::: PAGE TEXT :::

For instance, we know that in the Incarnation, the WORD became flesh.  This is how De Lubac views the Incarnation: Christ virtually takes all humanity to himself, from the very beginning of his existence, and bears all humanity within himself.  He comes to this understanding through writings such as St. Cyril of Alexandria who said: “Every man was in Christ Jesus.”  Or St. Hilary’s statement: “Christ became the flesh of our universal humanity.”

In other words, we are all in Christ.   As He is in the image of the Father, we are in His image.  All of humanity finds its unity in Christ, because he bore the entirety of humanity in his flesh.  He took the entirety of humanity and the sins of humanity to the cross.  Upon the cross, Jesus worked out the redemption of humanity.

This is why Christ is so naturally appealing, so wonderfully attractive.  Every person sees in Christ his or her self.  Every person sees in Christ what he or she longs for, namely, renewal, a fresh start, completion, fulfillment, healing, wholeness, in short, redemption and salvation!

::: DATA EXTRACT :::

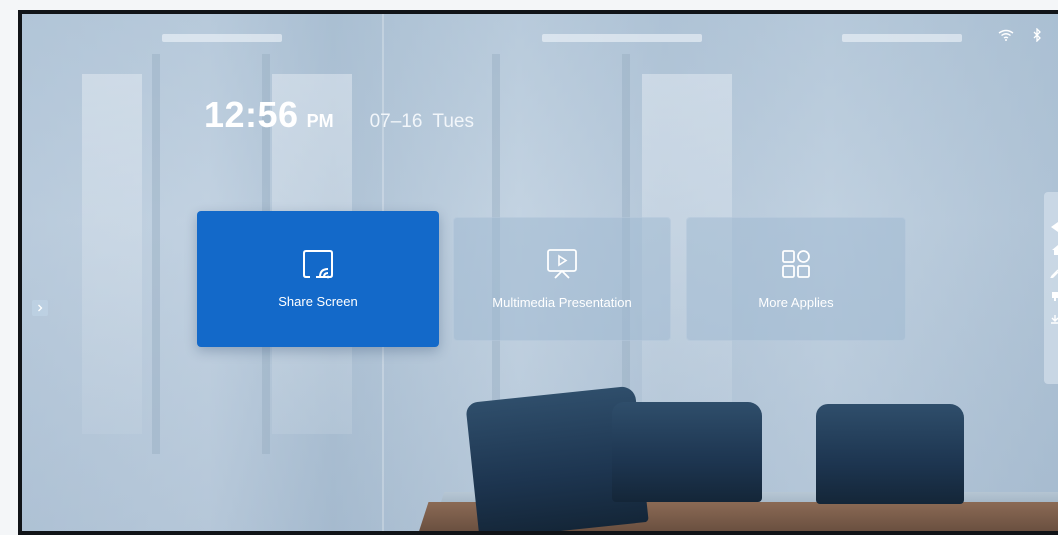  What do you see at coordinates (453, 122) in the screenshot?
I see `clock-weekday: Tues` at bounding box center [453, 122].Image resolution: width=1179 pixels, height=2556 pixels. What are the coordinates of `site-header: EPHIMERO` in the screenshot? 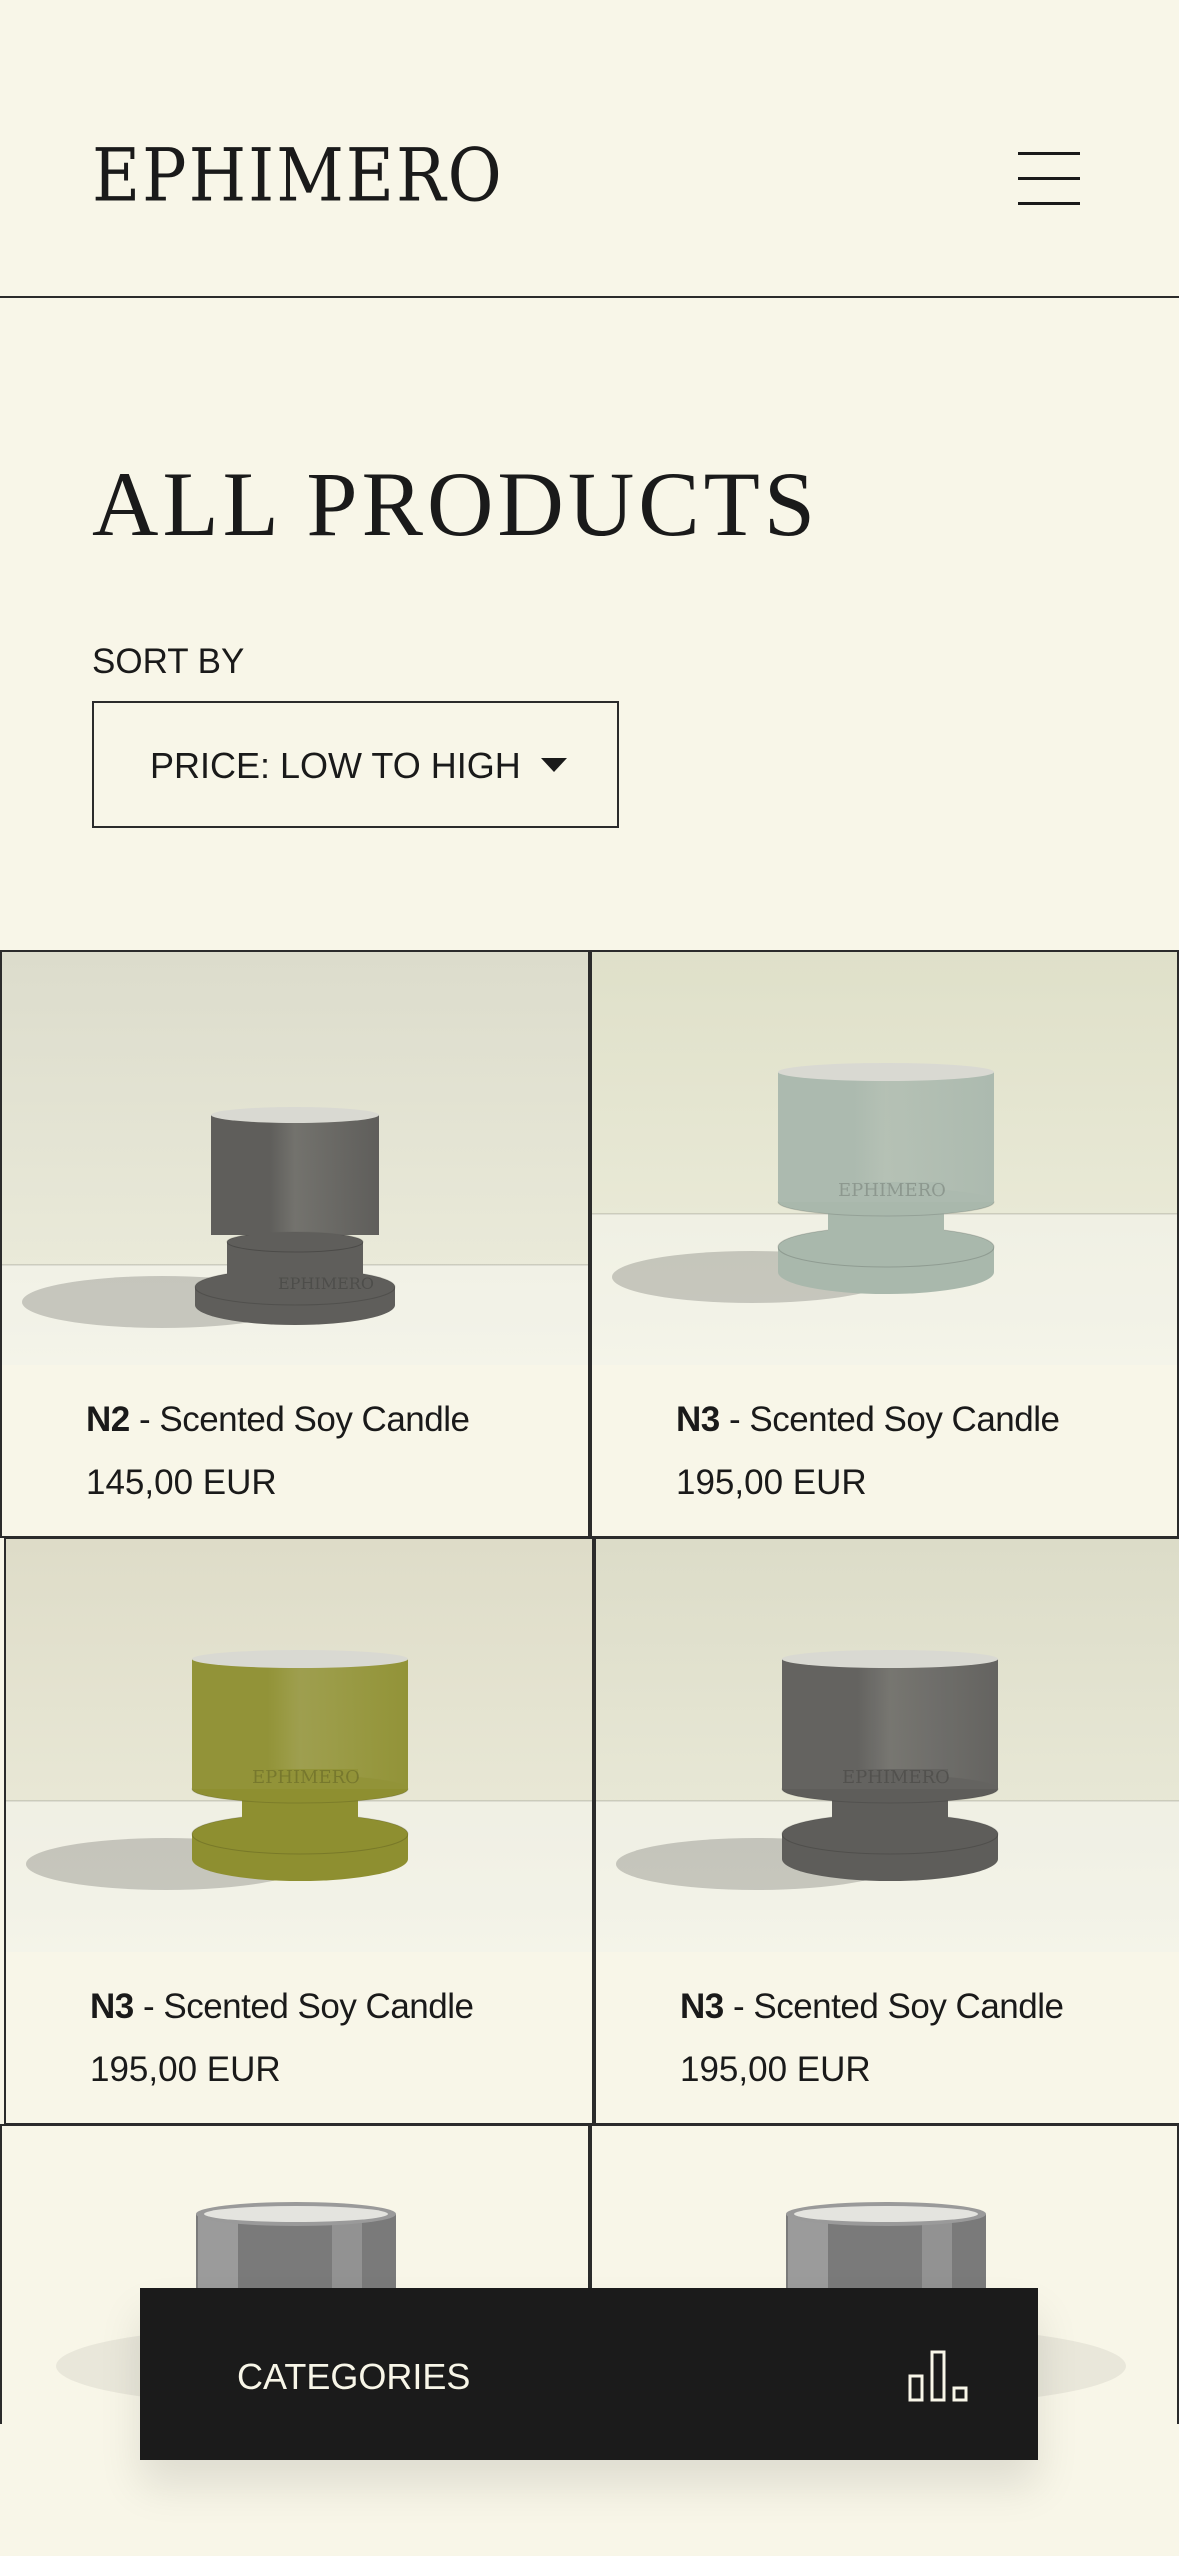 It's located at (590, 149).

:::

§ WHAT YOU NEED TO DO:
1) Reproduce word for word the part of the passage on the Incarnation that runs from "This is why" up to and including "redemption and salvation!".
2) In the passage on the Incarnation, who is quoted as saying "Every man was in Christ Jesus"?

§ EXERCISE ANSWERS:
1)
This is why Christ is so naturally appealing, so wonderfully attractive.  Every person sees in Christ his or her self.  Every person sees in Christ what he or she longs for, namely, renewal, a fresh start, completion, fulfillment, healing, wholeness, in short, redemption and salvation!

2) St. Cyril of Alexandria